Several anti-regime activists deaths have been declared due to various illnesses while in custody over the past year and this has prompted Human Rights Watch to call for an investigation.
In September of last year, the authorities said a prisoner, whom the opposition claimed died after being tear-gassed, had passed away due to “acute respiratory” problems resulting from sickle cell anemia.
SHIA DOCTOR AND NURSES ARRESTED TO BEGIN JAIL TERMS
In another development, six Bahraini medics were jailed yesterday, a day after their conviction in connection with last year’s anti-regime protests were upheld by the kingdom’s highest court, lawyers said. The medics, who were on bail, were among 20 doctors and nurses who worked at the Salmaniya Medical Complex in Manama during the predominantly Shiite uprising against the kingdom’s ruling Wahabi dynasty in February 2011.
They include consultant orthopaedic surgeon Ali Alekri, who was sentenced to five years, and senior nurse, Ibrahim Damastani, who received three years. Both men were convicted of possessing a non-firearm weapon and of illegal assembly. The remaining four medics were found guilty of illegal assembly and inciting hatred, and were handed sentences ranging from two months to one year. Three other medics’ convictions were also upheld by the high court Monday, but so far there has been no news of their being taken into custody. All 20 were first charged and convicted by a quasi-military court formed in the aftermath of the government’s brutal crackdown on the protests in March 2011.

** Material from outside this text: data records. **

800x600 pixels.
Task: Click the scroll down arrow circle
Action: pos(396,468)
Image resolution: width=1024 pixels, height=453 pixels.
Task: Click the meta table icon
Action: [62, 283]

Many initially received harsh sentences of up to 15 years. Nine of them were acquitted by a lower appeals court in June. Many of the 20 medics – 15 of whom are doctors-alleged they were tortured in prison. Earlier this month, the public prosecutor’s office charged seven policemen with torture and maltreatment of the medics, all of whom are Shiite. The authorities say they are implementing the recommendations of an independent commission of inquiry ordered by the king that confirmed allegations of excessive use of force by security forces during the protests.

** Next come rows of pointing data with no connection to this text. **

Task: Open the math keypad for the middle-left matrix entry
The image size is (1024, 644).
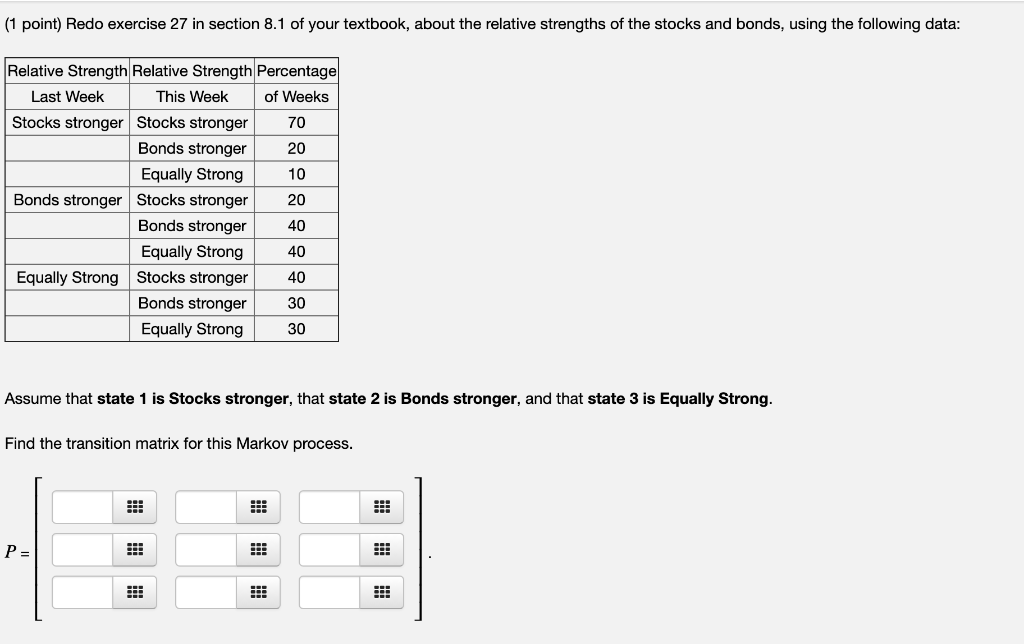Action: pyautogui.click(x=136, y=549)
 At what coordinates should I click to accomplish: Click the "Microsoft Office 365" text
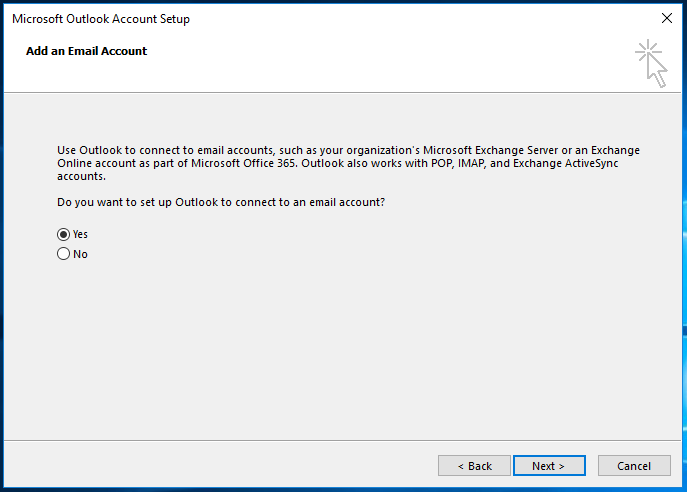coord(244,163)
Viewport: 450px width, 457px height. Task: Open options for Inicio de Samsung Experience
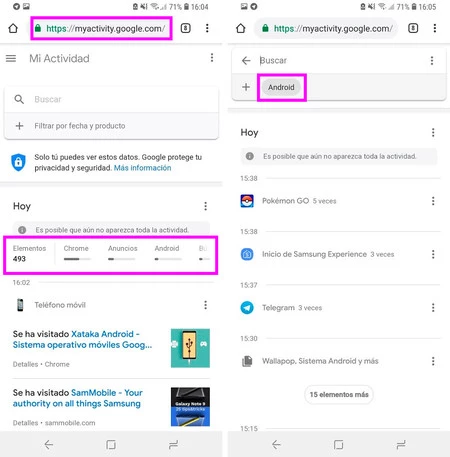(x=433, y=254)
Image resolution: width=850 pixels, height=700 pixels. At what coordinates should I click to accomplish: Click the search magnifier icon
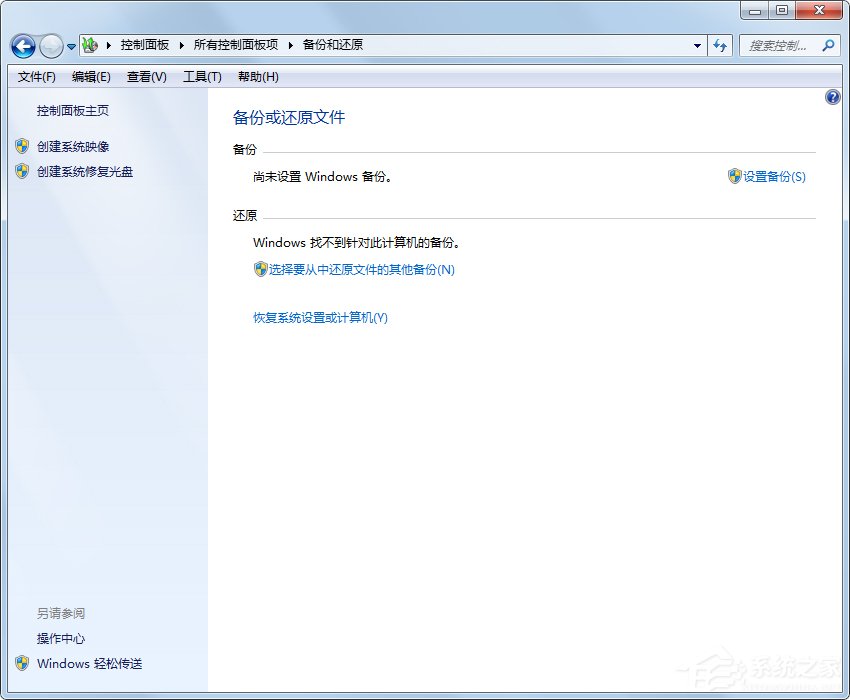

International rights groups continue to accuse the Gulf kingdom of failing to implement sufficient reforms.- Agencies
Thousands of people, mostly from the majority Shiite population, took to the streets last year to call for reforms in the kingdom ruled by the Wahabi Al-Khalifa dynasty. The kingdom has continued to witness sporadic demonstrations, mostly outside the capital, since it crushed the protest movement in a bloody crackdown in March last year.

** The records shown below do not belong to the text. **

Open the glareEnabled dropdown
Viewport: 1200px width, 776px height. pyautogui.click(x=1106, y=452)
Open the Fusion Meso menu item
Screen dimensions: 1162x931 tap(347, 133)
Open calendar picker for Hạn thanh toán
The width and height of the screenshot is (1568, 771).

Bahrain’s government has faced consistent criticism for its heavy-handed crackdowns on anti-government uprisings and reported abuses of political prisoners.
The Bahrain Center for Human Rights expressed concern at the detention of the six doctors and condemned the death on Tuesday of a 22-year-old prisoner jailed on false charges. Mohammed Mushaima suffered from a severe form of sickle cell disease and reportedly died after being denied adequate healthcare.
BAHRAIN HUMAN RIGHT’S WATCH
Bahrain’s ruling monarchy has also come under fire recently for refusing to release human rights activist Nabeel Rajab. The leading rights figure is currently appealing a three-year sentence for his participation in peaceful protests in support of democracy. He is being held in custody after his bail request was rejected on September 10.
Thousands have been arrested and put to military trial since the uprisings began a year ago. The country’s Shiite opposition is pushing for a transition to democracy and greater representation in the country’s Sunni government.
Despite Washington’s calls on Bahrain’s government to negotiate with the opposition clashes continue to erupt on a daily basis in the turmoil-afflicted nation.
Bahrain, which is home to the US Navy’s Fifth Fleet, has been the scene of anti-regime protests since February 2011 and scores of people have been killed and hundreds more injured in the regime crackdown. Many others, including opposition leaders and human rights activists, have been also given long jail terms as part of the crackdown.